The US Federal Bureau of Investigation has warned that children's toys connected to the internet come with serious privacy and safety risks. In an advisory posted on the agency's website on Monday (17 July), the FBI said smart toys and similar entertainment devices for children often contain sensors, microphones, cameras, speech recognition, GPS options and data storage that could disclose significant personal information.
Some toys with microphones, for example, could record information such as child's name, school, likes and dislikes, activities and other data, the agency said.

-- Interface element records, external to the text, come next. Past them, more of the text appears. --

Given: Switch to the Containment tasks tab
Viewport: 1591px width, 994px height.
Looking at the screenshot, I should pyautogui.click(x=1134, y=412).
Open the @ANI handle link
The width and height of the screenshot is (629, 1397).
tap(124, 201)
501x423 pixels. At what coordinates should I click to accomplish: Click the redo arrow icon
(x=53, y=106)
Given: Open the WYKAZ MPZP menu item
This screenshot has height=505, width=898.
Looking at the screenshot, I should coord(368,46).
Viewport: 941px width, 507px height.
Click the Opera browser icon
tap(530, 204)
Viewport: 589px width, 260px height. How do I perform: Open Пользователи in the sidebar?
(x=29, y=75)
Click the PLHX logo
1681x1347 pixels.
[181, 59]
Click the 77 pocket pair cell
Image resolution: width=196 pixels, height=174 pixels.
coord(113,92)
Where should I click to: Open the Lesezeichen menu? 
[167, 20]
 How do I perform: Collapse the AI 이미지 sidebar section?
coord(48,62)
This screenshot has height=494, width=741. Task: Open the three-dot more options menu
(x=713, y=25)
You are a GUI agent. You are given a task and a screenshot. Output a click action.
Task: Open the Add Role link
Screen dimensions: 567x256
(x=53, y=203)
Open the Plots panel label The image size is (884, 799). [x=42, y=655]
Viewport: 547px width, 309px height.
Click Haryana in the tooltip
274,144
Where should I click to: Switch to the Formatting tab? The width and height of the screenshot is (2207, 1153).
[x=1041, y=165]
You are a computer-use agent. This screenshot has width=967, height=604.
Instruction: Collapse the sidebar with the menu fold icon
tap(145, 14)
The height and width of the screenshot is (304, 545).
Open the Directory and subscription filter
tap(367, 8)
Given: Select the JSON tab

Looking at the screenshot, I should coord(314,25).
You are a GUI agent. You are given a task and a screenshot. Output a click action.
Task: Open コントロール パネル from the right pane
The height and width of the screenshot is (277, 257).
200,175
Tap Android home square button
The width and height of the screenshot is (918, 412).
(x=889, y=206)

Besides the personal information collected from users when creating a new account, the FBI said companies also collect other additional user data such as voice messages and recordings of conversations, real-time and previous locations, internet usage history as well as internet addresses and IPs.
"The exposure of such information could create opportunities for child identity fraud," the FBI warned. "Additionally, the potential misuse of sensitive data such as GPS location information, visual identifiers from pictures or videos, and known interests to garner trust from a child could present exploitation risks."
The FBI also raised concerns over the potential of hackers exploiting these toys to spy on users.
"Communications connections where data is encrypted between the toy, Wi-Fi access points, and internet servers that store data or interact with the toy are crucial to mitigate the risk of hackers exploiting the toy or possibly eavesdropping on conversations/audio messages," the advisory read.
Hackers could also target unprotected Bluetooth-connected toys that do not require PINs or passwords when pairing with a mobile device, the FBI said, in order to gain access to the toy, listen in or even communicate with a child user.
"It could also be possible for unauthorised users to remotely gain access to the toy if the security measures used for these connections are insufficient or the device is compromised," the agency said.
The FBI has urged parents to review toy company user agreement disclosures and privacy practices to find out "where their family's personal data is sent and stored, including if it's sent to third-party services".
"Security safeguards for these toys can be overlooked in the rush to market them and to make them easy to use," the FBI said. "The cyber security measures used in the toy, the toy's partner applications, and the Wi-Fi network on which the toy connects directly impacts the overall user security.
"Voice recordings, toy Web application (parent app) passwords, home addresses, Wi-Fi information, or sensitive personal data could be exposed if the security of the data is not sufficiently protected with the proper use of digital certificates and encryption when it is being transmitted or stored."
The FBI's advisory comes amid growing privacy and security concerns over increasingly popular smart toys and internet-connected devices.
In February, Germany banned the popular My Friend Cayla dolls, manufactured by US company Genesis Toys, over privacy and spying concerns . The country's Federal Network Agency advised parents who bought the Bluetooth-equipped dolls to destroy them or disable its wireless connection. According to technology research firm Gartner, an estimated 8.4 billion "connected things" will be in use globally this year, up 31% from 2016. This figure is expected to reach 20.4 billion by 2020.